▶ **Activity**
Look for the line that has "The image size is (962, 497)." in the material below; please repeat it and every line after it, exactly, up to and including the line that has "Task: Open the Copy of Beer List link", and nothing else.

:: Data for this task

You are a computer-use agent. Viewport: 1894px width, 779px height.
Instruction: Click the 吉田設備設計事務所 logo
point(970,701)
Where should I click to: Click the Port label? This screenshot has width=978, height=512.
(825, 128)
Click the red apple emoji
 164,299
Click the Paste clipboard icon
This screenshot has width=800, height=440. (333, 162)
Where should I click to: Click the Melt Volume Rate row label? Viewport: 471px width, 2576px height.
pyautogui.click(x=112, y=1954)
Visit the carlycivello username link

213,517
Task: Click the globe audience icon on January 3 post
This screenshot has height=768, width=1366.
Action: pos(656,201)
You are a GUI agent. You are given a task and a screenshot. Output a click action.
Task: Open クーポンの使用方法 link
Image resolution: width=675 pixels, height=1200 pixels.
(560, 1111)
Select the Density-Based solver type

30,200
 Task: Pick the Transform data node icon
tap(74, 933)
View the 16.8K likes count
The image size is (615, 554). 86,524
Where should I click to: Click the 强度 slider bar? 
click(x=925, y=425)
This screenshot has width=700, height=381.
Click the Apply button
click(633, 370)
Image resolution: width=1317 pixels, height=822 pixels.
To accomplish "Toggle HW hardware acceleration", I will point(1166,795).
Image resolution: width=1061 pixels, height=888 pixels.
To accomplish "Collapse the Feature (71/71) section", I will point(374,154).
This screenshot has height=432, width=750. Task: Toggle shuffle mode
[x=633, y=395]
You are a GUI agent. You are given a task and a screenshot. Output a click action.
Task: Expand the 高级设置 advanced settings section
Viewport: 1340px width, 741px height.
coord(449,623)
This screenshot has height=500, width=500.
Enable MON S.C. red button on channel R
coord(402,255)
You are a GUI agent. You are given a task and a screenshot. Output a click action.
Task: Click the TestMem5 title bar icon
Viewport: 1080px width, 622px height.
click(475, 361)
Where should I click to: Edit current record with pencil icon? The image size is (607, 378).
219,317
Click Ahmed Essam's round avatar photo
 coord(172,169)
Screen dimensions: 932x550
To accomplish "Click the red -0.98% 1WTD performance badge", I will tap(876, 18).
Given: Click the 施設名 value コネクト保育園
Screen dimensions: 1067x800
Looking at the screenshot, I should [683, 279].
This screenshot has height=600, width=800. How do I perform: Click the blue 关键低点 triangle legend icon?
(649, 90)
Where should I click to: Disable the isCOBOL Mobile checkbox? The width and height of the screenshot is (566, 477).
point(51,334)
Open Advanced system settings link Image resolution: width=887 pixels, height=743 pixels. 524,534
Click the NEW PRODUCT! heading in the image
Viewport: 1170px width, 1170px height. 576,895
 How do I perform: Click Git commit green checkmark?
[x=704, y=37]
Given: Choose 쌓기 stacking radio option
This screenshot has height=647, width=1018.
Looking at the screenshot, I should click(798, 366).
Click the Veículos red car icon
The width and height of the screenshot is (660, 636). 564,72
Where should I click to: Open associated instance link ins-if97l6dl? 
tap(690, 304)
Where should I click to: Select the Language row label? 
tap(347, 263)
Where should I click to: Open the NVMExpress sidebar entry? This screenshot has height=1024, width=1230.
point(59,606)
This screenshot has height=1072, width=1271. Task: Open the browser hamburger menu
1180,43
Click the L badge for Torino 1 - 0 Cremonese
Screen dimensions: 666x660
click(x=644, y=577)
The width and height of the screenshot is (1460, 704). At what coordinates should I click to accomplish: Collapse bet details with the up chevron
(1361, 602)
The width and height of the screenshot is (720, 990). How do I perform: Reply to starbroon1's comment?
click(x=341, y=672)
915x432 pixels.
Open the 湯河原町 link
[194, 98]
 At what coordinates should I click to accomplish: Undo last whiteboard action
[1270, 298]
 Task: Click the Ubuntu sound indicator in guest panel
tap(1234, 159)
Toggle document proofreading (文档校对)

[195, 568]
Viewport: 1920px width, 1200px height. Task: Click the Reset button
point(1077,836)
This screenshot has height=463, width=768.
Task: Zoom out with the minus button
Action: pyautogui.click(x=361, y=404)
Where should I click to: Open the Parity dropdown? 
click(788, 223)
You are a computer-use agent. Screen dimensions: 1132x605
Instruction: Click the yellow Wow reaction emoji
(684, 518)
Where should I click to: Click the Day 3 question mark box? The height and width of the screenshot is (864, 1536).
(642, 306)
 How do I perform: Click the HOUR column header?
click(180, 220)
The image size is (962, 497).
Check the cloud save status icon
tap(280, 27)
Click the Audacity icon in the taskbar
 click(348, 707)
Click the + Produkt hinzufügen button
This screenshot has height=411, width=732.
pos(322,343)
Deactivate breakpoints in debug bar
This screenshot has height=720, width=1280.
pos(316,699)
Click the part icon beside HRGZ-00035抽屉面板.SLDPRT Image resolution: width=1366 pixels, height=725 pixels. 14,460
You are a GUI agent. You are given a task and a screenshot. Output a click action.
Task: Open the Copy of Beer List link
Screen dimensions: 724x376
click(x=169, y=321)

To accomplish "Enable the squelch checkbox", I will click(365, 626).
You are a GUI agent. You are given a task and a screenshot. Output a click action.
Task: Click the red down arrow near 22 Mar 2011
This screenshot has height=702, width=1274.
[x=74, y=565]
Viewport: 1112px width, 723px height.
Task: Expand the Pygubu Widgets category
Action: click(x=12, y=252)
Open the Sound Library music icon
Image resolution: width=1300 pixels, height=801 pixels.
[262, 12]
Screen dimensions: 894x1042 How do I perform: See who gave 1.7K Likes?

::::

▶ **Written response**
The image size is (962, 497).
Check the cloud save status icon
tap(280, 27)
Click the Audacity icon in the taskbar
 click(348, 707)
Click the + Produkt hinzufügen button
This screenshot has height=411, width=732.
pos(322,343)
Deactivate breakpoints in debug bar
This screenshot has height=720, width=1280.
pos(316,699)
Click the part icon beside HRGZ-00035抽屉面板.SLDPRT Image resolution: width=1366 pixels, height=725 pixels. 14,460
You are a GUI agent. You are given a task and a screenshot. Output a click action.
Task: Open the Copy of Beer List link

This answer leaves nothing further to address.